▶ **Directions for this task**
Turn every line of the items below into a numbered list, skipping blank lines.

▶ **Material to process**
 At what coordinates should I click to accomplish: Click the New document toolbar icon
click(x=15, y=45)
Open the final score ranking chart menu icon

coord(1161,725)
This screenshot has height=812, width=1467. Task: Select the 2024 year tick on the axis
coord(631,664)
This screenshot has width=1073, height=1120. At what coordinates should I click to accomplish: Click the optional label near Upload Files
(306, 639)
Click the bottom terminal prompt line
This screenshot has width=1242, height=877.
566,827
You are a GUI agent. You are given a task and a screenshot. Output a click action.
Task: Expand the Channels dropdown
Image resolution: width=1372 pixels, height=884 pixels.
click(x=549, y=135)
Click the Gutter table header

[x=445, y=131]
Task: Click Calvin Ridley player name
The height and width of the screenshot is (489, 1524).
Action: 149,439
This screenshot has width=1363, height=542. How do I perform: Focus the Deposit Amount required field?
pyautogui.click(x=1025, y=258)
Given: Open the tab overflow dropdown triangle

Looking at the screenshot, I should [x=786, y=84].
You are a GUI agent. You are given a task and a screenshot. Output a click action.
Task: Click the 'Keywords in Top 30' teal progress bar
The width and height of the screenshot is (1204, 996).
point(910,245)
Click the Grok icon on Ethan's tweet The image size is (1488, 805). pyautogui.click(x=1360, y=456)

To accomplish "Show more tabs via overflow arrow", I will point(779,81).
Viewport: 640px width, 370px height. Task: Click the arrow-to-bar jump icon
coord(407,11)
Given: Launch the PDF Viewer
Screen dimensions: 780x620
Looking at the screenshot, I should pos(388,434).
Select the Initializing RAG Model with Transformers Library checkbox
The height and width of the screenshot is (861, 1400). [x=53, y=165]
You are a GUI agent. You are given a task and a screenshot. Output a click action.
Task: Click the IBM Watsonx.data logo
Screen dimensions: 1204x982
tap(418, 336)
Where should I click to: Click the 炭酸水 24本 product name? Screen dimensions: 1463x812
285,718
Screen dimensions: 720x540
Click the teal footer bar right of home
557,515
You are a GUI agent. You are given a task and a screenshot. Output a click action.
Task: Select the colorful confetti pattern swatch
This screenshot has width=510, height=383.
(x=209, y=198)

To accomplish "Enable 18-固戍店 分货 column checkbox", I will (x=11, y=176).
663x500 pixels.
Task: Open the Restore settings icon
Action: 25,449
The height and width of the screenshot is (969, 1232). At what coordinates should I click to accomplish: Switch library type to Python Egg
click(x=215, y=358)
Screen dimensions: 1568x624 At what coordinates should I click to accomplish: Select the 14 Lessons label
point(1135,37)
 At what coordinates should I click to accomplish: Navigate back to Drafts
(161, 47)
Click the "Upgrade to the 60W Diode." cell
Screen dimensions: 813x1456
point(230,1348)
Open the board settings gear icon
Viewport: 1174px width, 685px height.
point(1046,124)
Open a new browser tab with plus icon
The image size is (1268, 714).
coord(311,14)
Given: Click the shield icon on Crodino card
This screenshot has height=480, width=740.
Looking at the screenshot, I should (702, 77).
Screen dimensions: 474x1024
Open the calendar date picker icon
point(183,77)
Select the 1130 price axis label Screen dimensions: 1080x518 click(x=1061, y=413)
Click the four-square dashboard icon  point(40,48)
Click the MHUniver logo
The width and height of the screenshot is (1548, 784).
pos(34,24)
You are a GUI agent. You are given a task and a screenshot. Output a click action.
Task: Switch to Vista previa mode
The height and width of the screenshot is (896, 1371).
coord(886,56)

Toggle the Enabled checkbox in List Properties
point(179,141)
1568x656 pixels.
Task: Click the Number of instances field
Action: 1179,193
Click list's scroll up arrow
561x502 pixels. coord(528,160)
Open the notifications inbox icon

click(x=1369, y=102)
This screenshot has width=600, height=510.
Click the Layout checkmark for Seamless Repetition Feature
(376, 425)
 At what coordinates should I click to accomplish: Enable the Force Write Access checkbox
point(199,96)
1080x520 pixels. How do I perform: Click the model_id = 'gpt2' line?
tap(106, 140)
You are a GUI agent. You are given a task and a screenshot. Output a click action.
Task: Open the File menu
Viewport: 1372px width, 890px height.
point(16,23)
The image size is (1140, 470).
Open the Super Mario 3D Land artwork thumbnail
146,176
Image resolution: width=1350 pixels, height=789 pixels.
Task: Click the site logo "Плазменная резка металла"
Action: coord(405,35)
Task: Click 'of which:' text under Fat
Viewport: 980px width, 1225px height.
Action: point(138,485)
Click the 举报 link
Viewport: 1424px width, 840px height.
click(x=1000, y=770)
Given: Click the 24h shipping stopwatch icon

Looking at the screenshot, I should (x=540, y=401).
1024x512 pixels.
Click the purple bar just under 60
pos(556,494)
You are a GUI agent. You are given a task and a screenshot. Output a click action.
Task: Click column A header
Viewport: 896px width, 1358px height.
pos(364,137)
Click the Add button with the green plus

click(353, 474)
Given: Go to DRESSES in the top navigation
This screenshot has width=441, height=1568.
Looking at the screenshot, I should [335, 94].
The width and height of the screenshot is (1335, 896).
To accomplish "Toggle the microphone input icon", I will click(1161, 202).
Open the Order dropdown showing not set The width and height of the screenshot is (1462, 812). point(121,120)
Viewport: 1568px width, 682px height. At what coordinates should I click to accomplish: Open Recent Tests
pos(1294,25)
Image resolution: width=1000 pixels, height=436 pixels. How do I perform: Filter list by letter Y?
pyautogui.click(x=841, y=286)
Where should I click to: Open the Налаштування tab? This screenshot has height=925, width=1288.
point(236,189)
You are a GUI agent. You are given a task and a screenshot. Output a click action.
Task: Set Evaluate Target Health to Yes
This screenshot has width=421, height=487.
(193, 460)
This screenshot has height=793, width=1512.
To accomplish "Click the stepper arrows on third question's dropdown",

▶ **Reply to the exercise**
1.  At what coordinates should I click to accomplish: Click the New document toolbar icon
2. click(x=15, y=45)
3. Open the final score ranking chart menu icon
4. coord(1161,725)
5. This screenshot has height=812, width=1467. Task: Select the 2024 year tick on the axis
6. coord(631,664)
7. This screenshot has width=1073, height=1120. At what coordinates should I click to accomplish: Click the optional label near Upload Files
8. (306, 639)
9. Click the bottom terminal prompt line
10. This screenshot has width=1242, height=877.
11. 566,827
12. You are a GUI agent. You are given a task and a screenshot. Output a click action.
13. Task: Expand the Channels dropdown
14. Image resolution: width=1372 pixels, height=884 pixels.
15. click(x=549, y=135)
16. Click the Gutter table header
17. [x=445, y=131]
18. Task: Click Calvin Ridley player name
19. The height and width of the screenshot is (489, 1524).
20. Action: 149,439
21. This screenshot has width=1363, height=542. How do I perform: Focus the Deposit Amount required field?
22. pyautogui.click(x=1025, y=258)
23. Given: Open the tab overflow dropdown triangle
24. Looking at the screenshot, I should [x=786, y=84].
25. You are a GUI agent. You are given a task and a screenshot. Output a click action.
26. Task: Click the 'Keywords in Top 30' teal progress bar
27. The width and height of the screenshot is (1204, 996).
28. point(910,245)
29. Click the Grok icon on Ethan's tweet The image size is (1488, 805). pyautogui.click(x=1360, y=456)
30. To accomplish "Show more tabs via overflow arrow", I will point(779,81).
31. Viewport: 640px width, 370px height. Task: Click the arrow-to-bar jump icon
32. coord(407,11)
33. Given: Launch the PDF Viewer
34. Screen dimensions: 780x620
35. Looking at the screenshot, I should pos(388,434).
36. Select the Initializing RAG Model with Transformers Library checkbox
37. The height and width of the screenshot is (861, 1400). [x=53, y=165]
38. You are a GUI agent. You are given a task and a screenshot. Output a click action.
39. Task: Click the IBM Watsonx.data logo
40. Screen dimensions: 1204x982
41. tap(418, 336)
42. Where should I click to: Click the 炭酸水 24本 product name? Screen dimensions: 1463x812
43. 285,718
44. Screen dimensions: 720x540
45. Click the teal footer bar right of home
46. 557,515
47. You are a GUI agent. You are given a task and a screenshot. Output a click action.
48. Task: Select the colorful confetti pattern swatch
49. This screenshot has width=510, height=383.
50. (x=209, y=198)
51. To accomplish "Enable 18-固戍店 分货 column checkbox", I will (x=11, y=176).
52. 663x500 pixels.
53. Task: Open the Restore settings icon
54. Action: 25,449
55. The height and width of the screenshot is (969, 1232). At what coordinates should I click to accomplish: Switch library type to Python Egg
56. click(x=215, y=358)
57. Screen dimensions: 1568x624 At what coordinates should I click to accomplish: Select the 14 Lessons label
58. point(1135,37)
59.  At what coordinates should I click to accomplish: Navigate back to Drafts
60. (161, 47)
61. Click the "Upgrade to the 60W Diode." cell
62. Screen dimensions: 813x1456
63. point(230,1348)
64. Open the board settings gear icon
65. Viewport: 1174px width, 685px height.
66. point(1046,124)
67. Open a new browser tab with plus icon
68. The image size is (1268, 714).
69. coord(311,14)
70. Given: Click the shield icon on Crodino card
71. This screenshot has height=480, width=740.
72. Looking at the screenshot, I should (702, 77).
73. Screen dimensions: 474x1024
74. Open the calendar date picker icon
75. point(183,77)
76. Select the 1130 price axis label Screen dimensions: 1080x518 click(x=1061, y=413)
77. Click the four-square dashboard icon  point(40,48)
78. Click the MHUniver logo
79. The width and height of the screenshot is (1548, 784).
80. pos(34,24)
81. You are a GUI agent. You are given a task and a screenshot. Output a click action.
82. Task: Switch to Vista previa mode
83. The height and width of the screenshot is (896, 1371).
84. coord(886,56)
85. Toggle the Enabled checkbox in List Properties
86. point(179,141)
87. 1568x656 pixels.
88. Task: Click the Number of instances field
89. Action: 1179,193
90. Click list's scroll up arrow
91. 561x502 pixels. coord(528,160)
92. Open the notifications inbox icon
93. click(x=1369, y=102)
94. This screenshot has width=600, height=510.
95. Click the Layout checkmark for Seamless Repetition Feature
96. (376, 425)
97.  At what coordinates should I click to accomplish: Enable the Force Write Access checkbox
98. point(199,96)
99. 1080x520 pixels. How do I perform: Click the model_id = 'gpt2' line?
100. tap(106, 140)
101. You are a GUI agent. You are given a task and a screenshot. Output a click action.
102. Task: Open the File menu
103. Viewport: 1372px width, 890px height.
104. point(16,23)
105. The image size is (1140, 470).
106. Open the Super Mario 3D Land artwork thumbnail
107. 146,176
108. Image resolution: width=1350 pixels, height=789 pixels.
109. Task: Click the site logo "Плазменная резка металла"
110. Action: coord(405,35)
111. Task: Click 'of which:' text under Fat
112. Viewport: 980px width, 1225px height.
113. Action: point(138,485)
114. Click the 举报 link
115. Viewport: 1424px width, 840px height.
116. click(x=1000, y=770)
117. Given: Click the 24h shipping stopwatch icon
118. Looking at the screenshot, I should (x=540, y=401).
119. 1024x512 pixels.
120. Click the purple bar just under 60
121. pos(556,494)
122. You are a GUI agent. You are given a task and a screenshot. Output a click action.
123. Task: Click column A header
124. Viewport: 896px width, 1358px height.
125. pos(364,137)
126. Click the Add button with the green plus
127. click(353, 474)
128. Given: Go to DRESSES in the top navigation
129. This screenshot has width=441, height=1568.
130. Looking at the screenshot, I should [335, 94].
131. The width and height of the screenshot is (1335, 896).
132. To accomplish "Toggle the microphone input icon", I will click(1161, 202).
133. Open the Order dropdown showing not set The width and height of the screenshot is (1462, 812). point(121,120)
134. Viewport: 1568px width, 682px height. At what coordinates should I click to accomplish: Open Recent Tests
135. pos(1294,25)
136. Image resolution: width=1000 pixels, height=436 pixels. How do I perform: Filter list by letter Y?
137. pyautogui.click(x=841, y=286)
138. Where should I click to: Open the Налаштування tab? This screenshot has height=925, width=1288.
139. point(236,189)
140. You are a GUI agent. You are given a task and a screenshot. Output a click action.
141. Task: Set Evaluate Target Health to Yes
142. This screenshot has width=421, height=487.
143. (193, 460)
144. This screenshot has height=793, width=1512.
145. To accomplish "Click the stepper arrows on third question's dropdown",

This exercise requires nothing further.